▸ **MATERIAL SUPPLIED**:
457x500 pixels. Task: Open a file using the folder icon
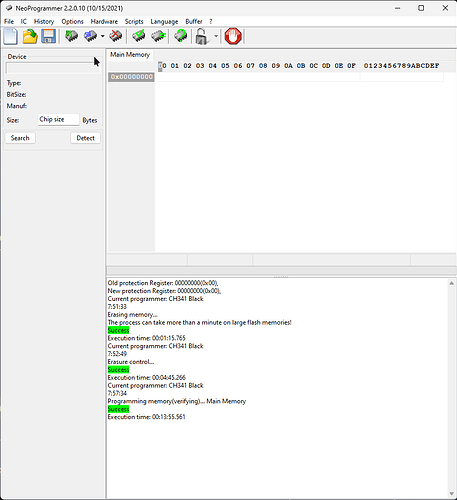30,36
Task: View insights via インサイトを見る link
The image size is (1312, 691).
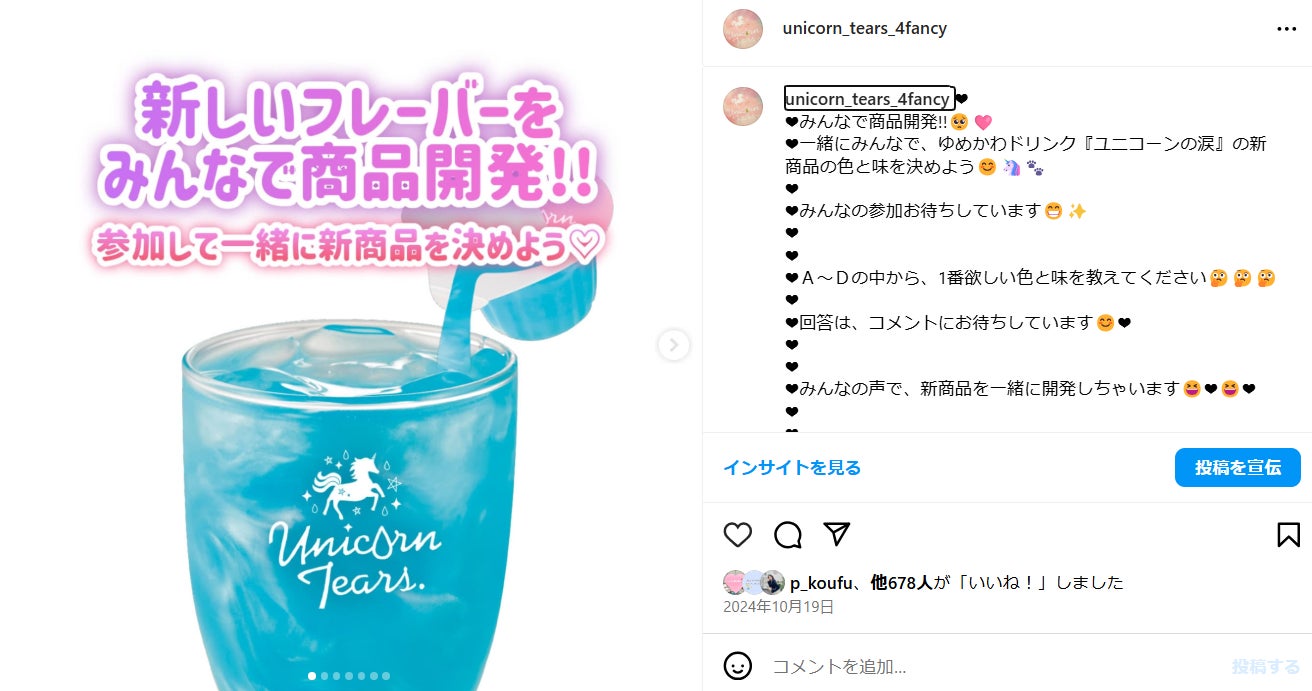Action: point(792,467)
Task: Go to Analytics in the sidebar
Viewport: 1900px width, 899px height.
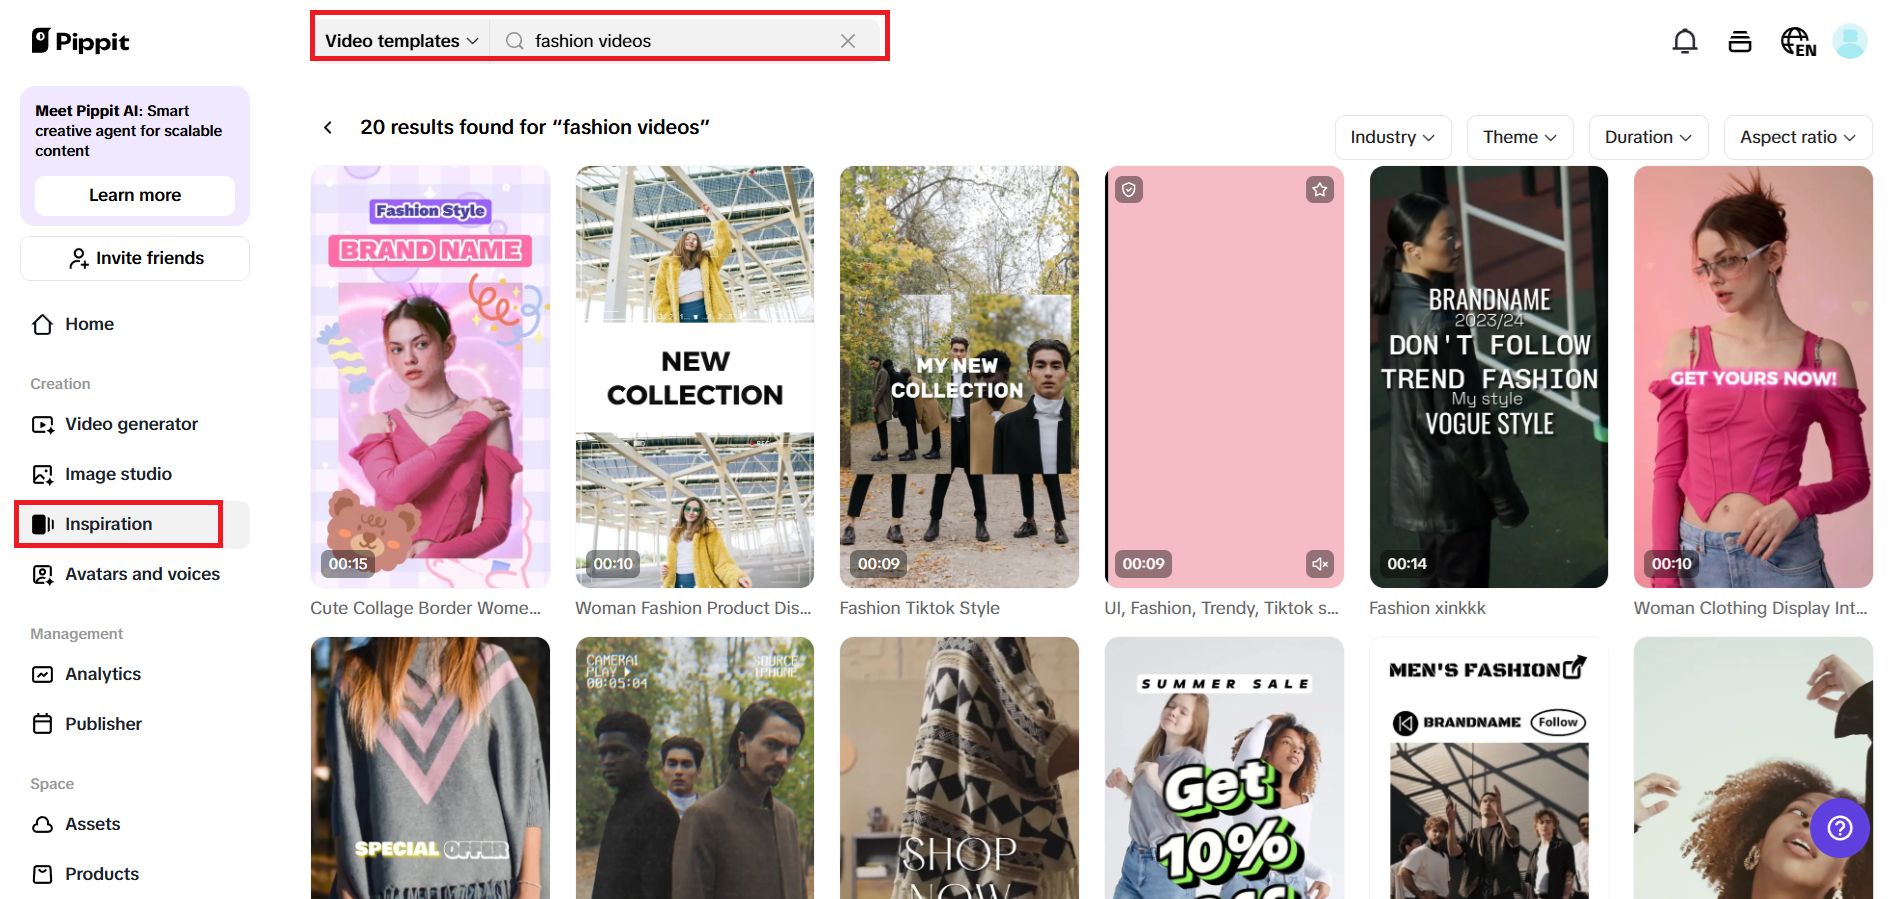Action: click(103, 674)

▸ **PROBLEM DESCRIPTION**:
The data should be printed again unchanged; leave its pictures out.

▸ **TASK ANSWER**:
457x500 pixels. Task: Open a file using the folder icon
30,36
Task: View insights via インサイトを見る link
The image size is (1312, 691).
Action: point(792,467)
Task: Go to Analytics in the sidebar
Viewport: 1900px width, 899px height.
Action: click(103, 674)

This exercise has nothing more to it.